Shanghai: Michael Schumacher kept a firm grip on pole position as China’s favourite Formula One driver even as he struggled to ninth in qualifying on Saturday.
Outstretched hands of fans have vied for autographs wherever he has gone, grandstands have been dotted with banners welcoming his return from retirement and spectators have come back to the Chinese Grand Prix purely to catch a glimpse of him.
“It’s fantastic to see my Chinese fans and how much they support me,” the seven-times world champion said.
The support has verged on crazed obsession in some cases.
A teary-eyed woman clutched a photo of Schumacher after one practice session and unfurled a banner reading, “You Back, We Back” for him to sign.
Schumacher, who has been unfailingly polite, obliged and sent the fan into a screaming, crying fit. She would have collapsed but for a friend who propped her up.
While the fiercely competitive German is still all about winning, his legions of Chinese admirers have been content just to see him back behind the wheel.
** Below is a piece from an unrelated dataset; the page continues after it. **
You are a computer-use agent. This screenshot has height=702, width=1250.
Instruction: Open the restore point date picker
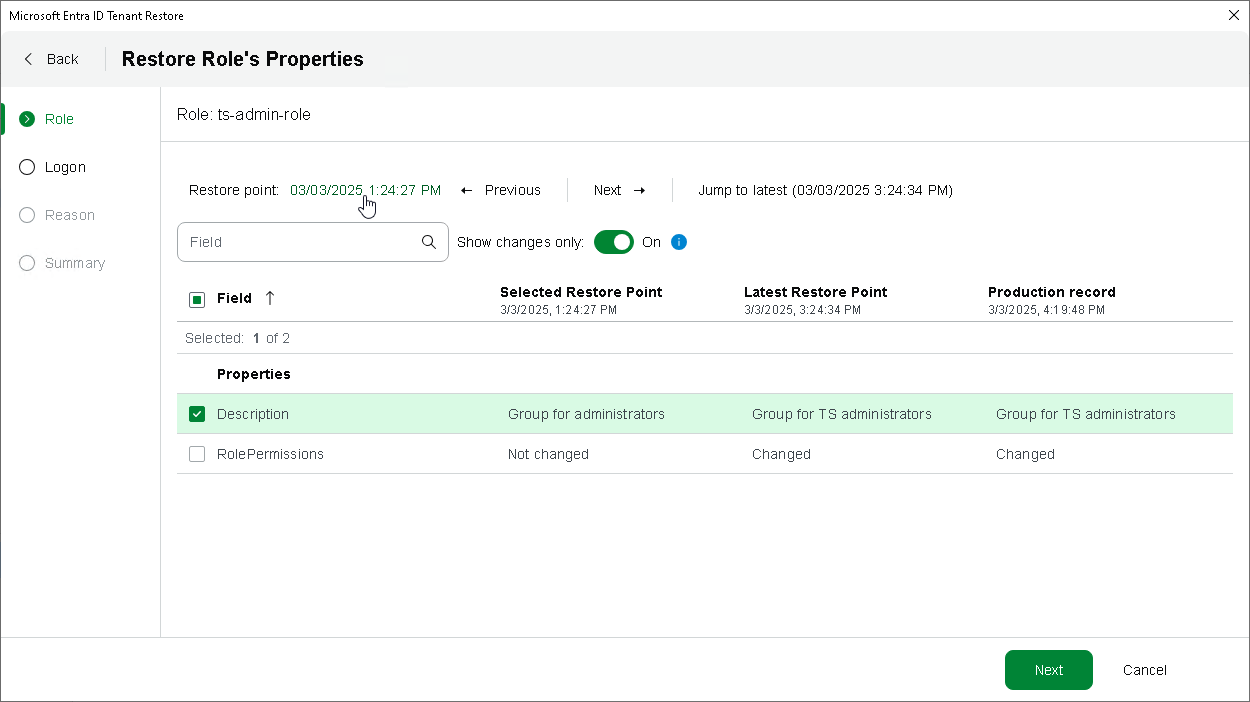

“I know his results are not as good as they used to be. But that’s not important. What’s important is that he loves racing,” said Du Fangfang, 29, waiting for Schumacher to sign a shirt emblazoned with his name.
Just over the starting grid, a large banner displayed a similar sentiment: “Michael, the best present is your comeback. No matter what happens, we are always with you.”
Room To Manoeuvre
While Schumacher is grateful for the support, it was of little consolation to him after he was outqualified on Saturday for the fourth time in four races by Nico Rosberg, his team mate and compatriot.
“I am obviously disappointed about my qualifying. It didn’t really come together today,” said Schumacher, who got the last of his 91 grand prix wins in China in 2006.
“It will be tough to be too optimistic for tomorrow from my grid position but then I had some good starts lately and there is always room for lots of things to happen in Formula One races.”
The Mercedes team, which will be adjusting Schumacher’s rear wing to help him match Rosberg’s pace, are at least reaping dividends off the track from the veteran’s return.
Chinese fans still lean toward Ferrari, though this is partly a function of Schumacher’s winning five consecutive championships for the Italian team starting in 2000 when F1 first made inroads in China.
The crowds at the Chinese Grand Prix have always been bedecked in Ferrari red, a lucky colour in China, but this year they are mottled in Mercedes silver.
“I’ll support whichever team Schumacher goes to,” said Zhao Shuai, 34, an architect wearing a Mercedes hat, coat and backpack, and waving a team flag for good measure.
“Now I’d say my goal is to buy a Mercedes within the next five years,” he added.
Winning over more fans like Zhao is a tantalising prospect for the German automaker. Daimler, owner of Mercedes-Benz, said last week that its premium unit’s sales in China more than doubled in the first quarter from a year earlier.